La oposición nicaragüense se prepara para una caza de brujas

Un cambio de ley recortará los derechos de los manifestantes

Grupos armados a bordo de camionetas sometieon a tiros a los opositores atrincherados en el barrio de Moninbó
Grupos armados a bordo de camionetas sometieon a tiros a los opositores atrincherados en el barrio de Moninbó

MANAGUA / E. LA VOZ

Pegados a las radios. Atentos a las televisiones. Ojo avizor ante las declaraciones de cada representante. Media Nicaragua estaba ayer expectante ante una cumbre de la Organización de Estados Americanos (OEA) en la que se debatía sobre la crisis del país, después de tres meses de protestas antigubernamentales que dejan más de 350 muertos.

El organismo interamericano aprobó ayer una resolución que condena la represión estatal y le pide al Gobierno del exguerrillero Daniel Ortega que acepte adelantar a marzo de 2019 las elecciones, fijadas constitucionalmente para noviembre de 2021. El presidente se negó a principios de julio a aceptar un adelanto de los comicios. Votaron a favor 21 de los 34 países miembros. En contra se posicionaron Venezuela, San Vicente y Las Granadinas y la misma Nicaragua.
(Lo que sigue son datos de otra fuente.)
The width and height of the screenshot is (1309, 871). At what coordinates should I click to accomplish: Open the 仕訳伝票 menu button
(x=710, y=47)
Hubo siete abstenciones y tres ausencias, entre ellas Bolivia.

El texto pide el «desmantelamiento de los grupos parapoliciales» que han estado ejecutando en las últimas semanas la «operación limpieza» ordenada por Ortega, que consiste en el desmantelamiento violento de las barricadas y bloqueos viales que la oposición mantenía en varias zonas del país.

Violencia parapolicial

Los últimos tranques en ser levantados fueron los de Monimbó, el barrio de Masaya, a 27 kilómetros de la capital, que se mantuvo insurrecto durante casi los tres meses de protestas. Al menos cuatro personas murieron en la operación. Tres eran civiles, uno de ellos de 15 años, y uno un oficial de la policía, según las organizaciones de derechos humanos. Decenas de personas habrían sido detenidas, según denuncian los ciudadanos a través de las redes sociales.
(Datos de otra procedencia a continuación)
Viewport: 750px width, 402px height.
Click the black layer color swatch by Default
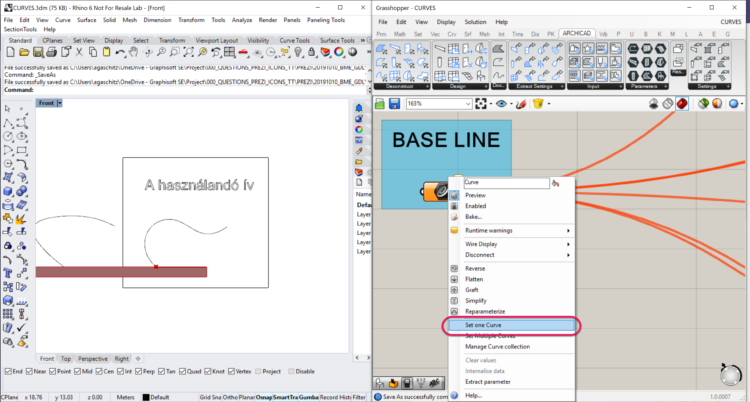point(144,397)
Mientras, la oposición mostró su preocupación por una ley contra el lavado de activos, financiación al terrorismo y la proliferación de armas de destrucción masiva aprobado por el Congreso, de mayoría oficialista, el pasado lunes que temen que se convierta en un instrumento para realizar una caza de brujas contra los críticos. «El texto es muy vago y permite una amplia interpretación que podría provocar que se incluyera, en la definición de terrorista, a personas que simplemente están ejerciendo su derecho a la protesta», dijo Rupert Colville, portavoz de la Oficina del Alto Comisionado para los Derechos Humanos.

El ministro de Exteriores, Denis Moncada, rechazó las críticas de los opositores y pidió a la OEA «respetar la autodeterminación de Nicaragua para garantizar la paz y seguridad sin injerencia de ningún tipo». El Gobierno dice estar siendo víctima de un golpe de Estado pagado por otros países. Moncada habló incluso de un «plan terrorista» contra el régimen y criticó a la oposición por utilizar el diálogo nacional «para legitimar acciones criminales», como definió las protestas.

El oficialismo celebrará hoy en Managua el 39 aniversario de la revolución sandinista. Ortega espera un baño de masas en la capital nicaragüense.